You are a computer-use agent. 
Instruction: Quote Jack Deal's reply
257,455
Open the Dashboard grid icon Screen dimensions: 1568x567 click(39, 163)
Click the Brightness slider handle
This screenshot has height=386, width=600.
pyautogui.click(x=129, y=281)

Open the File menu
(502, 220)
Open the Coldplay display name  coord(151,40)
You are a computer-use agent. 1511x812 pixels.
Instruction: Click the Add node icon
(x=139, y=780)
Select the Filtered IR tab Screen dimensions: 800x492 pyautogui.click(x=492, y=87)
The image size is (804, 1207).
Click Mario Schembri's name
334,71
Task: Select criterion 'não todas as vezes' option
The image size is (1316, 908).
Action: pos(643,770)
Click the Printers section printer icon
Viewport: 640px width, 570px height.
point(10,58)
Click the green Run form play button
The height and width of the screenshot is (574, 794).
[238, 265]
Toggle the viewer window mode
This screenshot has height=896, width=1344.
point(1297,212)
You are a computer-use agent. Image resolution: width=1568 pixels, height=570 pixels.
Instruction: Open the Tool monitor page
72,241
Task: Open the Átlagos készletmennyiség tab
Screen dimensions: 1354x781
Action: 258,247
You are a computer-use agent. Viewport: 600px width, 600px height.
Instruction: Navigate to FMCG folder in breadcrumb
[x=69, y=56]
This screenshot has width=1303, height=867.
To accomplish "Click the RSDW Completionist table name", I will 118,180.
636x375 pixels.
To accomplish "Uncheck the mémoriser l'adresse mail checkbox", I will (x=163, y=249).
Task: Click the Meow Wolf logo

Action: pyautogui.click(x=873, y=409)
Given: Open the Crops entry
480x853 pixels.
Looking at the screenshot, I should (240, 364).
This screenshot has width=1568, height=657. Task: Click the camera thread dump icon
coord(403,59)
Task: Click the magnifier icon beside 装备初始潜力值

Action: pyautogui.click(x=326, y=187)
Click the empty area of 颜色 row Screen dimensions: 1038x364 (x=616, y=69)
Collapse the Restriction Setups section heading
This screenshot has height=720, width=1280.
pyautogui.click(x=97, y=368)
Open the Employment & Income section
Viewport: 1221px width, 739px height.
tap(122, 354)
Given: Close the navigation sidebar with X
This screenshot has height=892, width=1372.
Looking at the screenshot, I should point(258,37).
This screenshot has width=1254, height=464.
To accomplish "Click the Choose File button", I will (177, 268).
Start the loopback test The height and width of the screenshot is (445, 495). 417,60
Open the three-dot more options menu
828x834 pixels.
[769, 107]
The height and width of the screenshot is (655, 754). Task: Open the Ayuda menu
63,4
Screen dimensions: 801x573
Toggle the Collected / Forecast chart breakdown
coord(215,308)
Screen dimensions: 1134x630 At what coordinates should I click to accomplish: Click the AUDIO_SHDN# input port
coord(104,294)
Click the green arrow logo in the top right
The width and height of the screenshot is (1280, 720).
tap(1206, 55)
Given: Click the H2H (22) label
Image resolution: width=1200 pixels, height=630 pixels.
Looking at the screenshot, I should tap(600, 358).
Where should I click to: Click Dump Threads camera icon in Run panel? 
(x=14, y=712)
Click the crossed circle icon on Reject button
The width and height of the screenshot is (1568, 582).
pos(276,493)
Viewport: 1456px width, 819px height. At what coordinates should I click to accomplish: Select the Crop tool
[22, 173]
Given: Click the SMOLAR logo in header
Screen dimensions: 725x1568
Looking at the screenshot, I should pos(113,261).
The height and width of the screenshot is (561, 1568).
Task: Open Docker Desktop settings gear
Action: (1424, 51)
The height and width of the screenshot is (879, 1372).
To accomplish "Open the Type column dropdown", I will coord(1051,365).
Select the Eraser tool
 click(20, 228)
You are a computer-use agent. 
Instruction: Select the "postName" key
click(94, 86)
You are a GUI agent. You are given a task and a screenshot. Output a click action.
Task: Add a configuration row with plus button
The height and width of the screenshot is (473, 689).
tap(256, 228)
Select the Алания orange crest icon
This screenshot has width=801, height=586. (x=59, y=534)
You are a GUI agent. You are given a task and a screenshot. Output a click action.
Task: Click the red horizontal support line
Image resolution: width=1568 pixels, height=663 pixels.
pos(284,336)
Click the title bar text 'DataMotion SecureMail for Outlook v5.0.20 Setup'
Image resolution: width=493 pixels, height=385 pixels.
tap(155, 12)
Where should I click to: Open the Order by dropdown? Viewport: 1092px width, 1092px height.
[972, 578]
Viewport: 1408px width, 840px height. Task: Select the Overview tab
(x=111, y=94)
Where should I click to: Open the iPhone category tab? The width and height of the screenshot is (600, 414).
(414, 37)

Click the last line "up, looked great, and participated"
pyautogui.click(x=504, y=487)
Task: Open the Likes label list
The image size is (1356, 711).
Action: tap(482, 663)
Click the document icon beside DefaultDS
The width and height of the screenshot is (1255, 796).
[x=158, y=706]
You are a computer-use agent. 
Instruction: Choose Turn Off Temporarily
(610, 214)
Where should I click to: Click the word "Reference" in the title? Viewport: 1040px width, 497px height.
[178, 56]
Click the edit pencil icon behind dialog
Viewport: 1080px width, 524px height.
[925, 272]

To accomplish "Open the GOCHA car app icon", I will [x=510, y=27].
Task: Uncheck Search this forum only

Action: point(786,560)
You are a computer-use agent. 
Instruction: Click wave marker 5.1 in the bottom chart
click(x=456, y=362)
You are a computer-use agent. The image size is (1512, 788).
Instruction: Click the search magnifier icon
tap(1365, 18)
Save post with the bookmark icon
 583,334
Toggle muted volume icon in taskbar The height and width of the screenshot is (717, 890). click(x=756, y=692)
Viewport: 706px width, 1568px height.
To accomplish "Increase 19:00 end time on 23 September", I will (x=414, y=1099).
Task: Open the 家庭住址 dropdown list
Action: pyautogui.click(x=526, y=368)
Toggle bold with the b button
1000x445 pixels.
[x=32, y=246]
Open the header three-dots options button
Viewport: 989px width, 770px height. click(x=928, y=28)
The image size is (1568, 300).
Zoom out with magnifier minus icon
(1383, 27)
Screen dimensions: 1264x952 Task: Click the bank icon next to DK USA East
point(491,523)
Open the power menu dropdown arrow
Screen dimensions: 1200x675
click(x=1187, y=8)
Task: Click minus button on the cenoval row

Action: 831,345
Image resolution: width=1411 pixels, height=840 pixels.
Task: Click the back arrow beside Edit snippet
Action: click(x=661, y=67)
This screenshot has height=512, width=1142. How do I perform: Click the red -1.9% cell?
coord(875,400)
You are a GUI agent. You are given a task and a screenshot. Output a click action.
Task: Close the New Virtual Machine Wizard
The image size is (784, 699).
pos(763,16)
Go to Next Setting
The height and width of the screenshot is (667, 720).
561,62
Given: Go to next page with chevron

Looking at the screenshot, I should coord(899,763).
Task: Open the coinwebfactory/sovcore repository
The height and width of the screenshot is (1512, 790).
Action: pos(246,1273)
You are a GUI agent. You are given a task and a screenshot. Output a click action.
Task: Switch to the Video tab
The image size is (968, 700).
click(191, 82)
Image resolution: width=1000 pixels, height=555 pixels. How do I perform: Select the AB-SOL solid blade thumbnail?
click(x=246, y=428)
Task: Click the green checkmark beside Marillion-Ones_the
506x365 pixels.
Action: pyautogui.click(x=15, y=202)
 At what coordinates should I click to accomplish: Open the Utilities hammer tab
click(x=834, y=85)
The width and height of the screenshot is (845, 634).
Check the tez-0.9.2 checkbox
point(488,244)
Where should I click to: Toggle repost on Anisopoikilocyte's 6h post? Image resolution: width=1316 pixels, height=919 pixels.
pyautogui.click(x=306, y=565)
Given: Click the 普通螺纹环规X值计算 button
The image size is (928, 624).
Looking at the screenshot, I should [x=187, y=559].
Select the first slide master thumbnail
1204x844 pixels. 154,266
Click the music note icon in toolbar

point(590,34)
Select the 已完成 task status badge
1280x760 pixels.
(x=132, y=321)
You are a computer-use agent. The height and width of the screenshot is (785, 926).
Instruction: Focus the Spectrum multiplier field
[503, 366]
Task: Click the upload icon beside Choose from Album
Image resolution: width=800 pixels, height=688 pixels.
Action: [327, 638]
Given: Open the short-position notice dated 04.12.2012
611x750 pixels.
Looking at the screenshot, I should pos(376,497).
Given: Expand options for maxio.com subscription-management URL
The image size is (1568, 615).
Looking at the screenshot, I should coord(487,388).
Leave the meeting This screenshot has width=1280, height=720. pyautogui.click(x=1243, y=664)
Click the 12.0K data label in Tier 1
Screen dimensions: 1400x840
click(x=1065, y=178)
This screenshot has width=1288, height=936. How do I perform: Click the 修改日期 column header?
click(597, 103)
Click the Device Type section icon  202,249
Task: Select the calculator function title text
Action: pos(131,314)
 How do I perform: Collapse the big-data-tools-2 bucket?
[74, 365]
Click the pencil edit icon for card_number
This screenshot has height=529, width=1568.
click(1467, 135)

▸ **TASK STATEMENT**
Extract every line of the records above that contains the word "green".

▸ **ANSWER TO THE PROBLEM**
Click the green Run form play button
Click the green arrow logo in the top right
Task: Click the green checkmark beside Marillion-Ones_the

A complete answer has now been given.